Aux urgences à Puente. Attendent dans le couloir un vieux Monsieur victime d’un coup de chaleur et un couple. Un ouvrier en bleu, la main droite dans la main gauche, montre son doigt sectionné, réparé, et qui peine à cicatriser; considérations catholiques, mêlées de rire, d’exclamations, de soupirs sonores, mieux qu’un commentaire de match de football dans une salle de bistrot: ” ce que cette vie nous réserve!”, “si Dieu le veut…”, “voyez, moi, par exemple…”, “on est pas grand chose!”. Les autres acquiescent, évoquant le temps qu’il fait, qu’il ne fait pas, l’hiver trop long, l’été trop chaud, puis la porte du cabinet s’ouvre, le couple d’engouffre.
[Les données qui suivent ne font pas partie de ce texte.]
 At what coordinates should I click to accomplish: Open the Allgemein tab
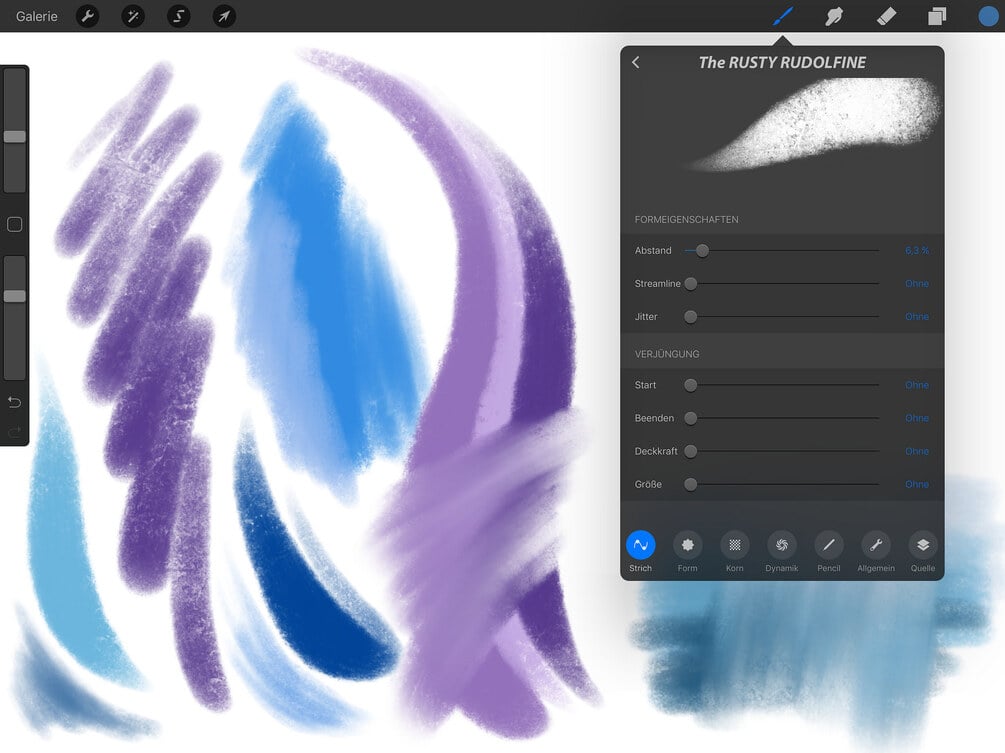876,551
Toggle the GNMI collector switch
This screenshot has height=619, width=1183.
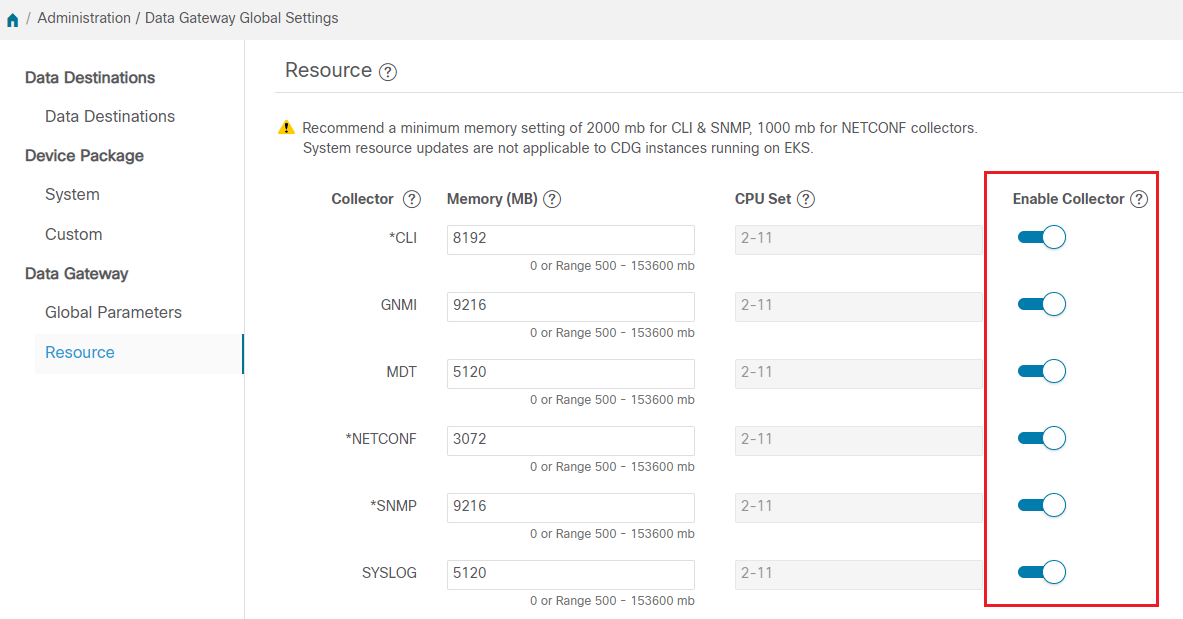(x=1041, y=305)
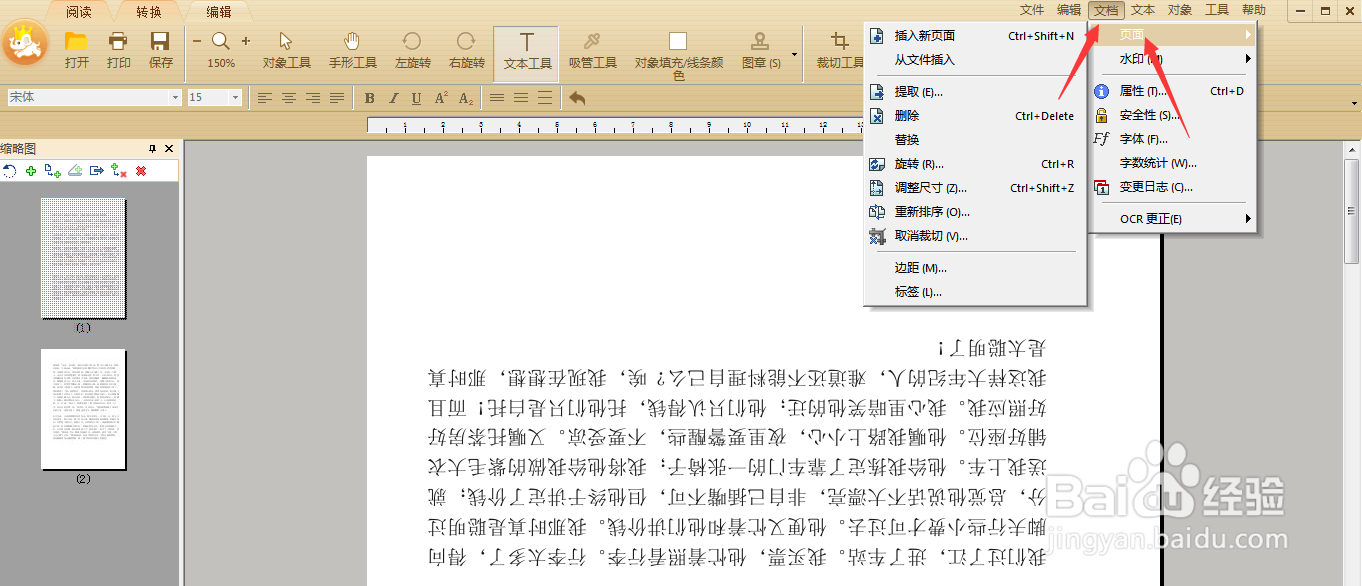Rotate the page left with 左旋转
The image size is (1362, 586).
point(412,52)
Il ressort et appelle mon nom — j’entre. La médecin, m’écoute et constate: “il n’y a rien à faire. Attendre.” Elle prescrit des anti-inflammatoires, me dit d’appeler le suivant. Or, c’est ce que je voulais: savoir. Ou plutôt: entendre un avis (c’est en général l’usage de la médecine). Content du service dont j’ai profité, je rends son salut à la secrétaire et, venant à la porte de sortie, fait demi-tour. A la secrétaire:
-Y a‑t-il quelque chose à payer?
-Ah… Montrez votre carte d’identité, je vais faire une photocopie. Voilà.
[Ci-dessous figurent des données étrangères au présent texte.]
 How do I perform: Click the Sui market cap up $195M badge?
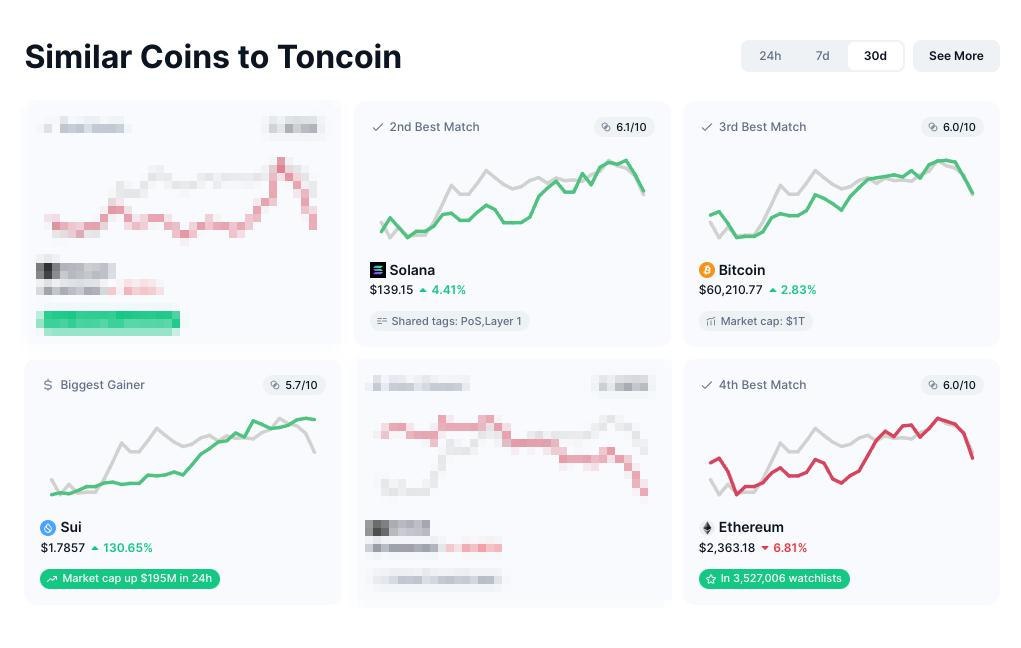tap(130, 578)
Des urgences, je vais chercher les anti-inflammatoires. La pharmacienne attrape un formulaire. Elle note ma date de naissance, mon numéro AVS suisse, mon prénom, mon nom que j’épelle. Ne sachant à quoi cela peut servir, je fais:
-C’est utile?
-Oh oui, ainsi vous payez moins.
En effet, elle emballe la boîte de cachets, y ajoute la pommade que j’ai réclamée et facture un prix dérisoire. Être bien traité en pays étranger, on ne peut que se féliciter, et à si bon compte! Mais aussi, il y a de quoi s’inquiéter — à la fin, quelqu’un doit payer.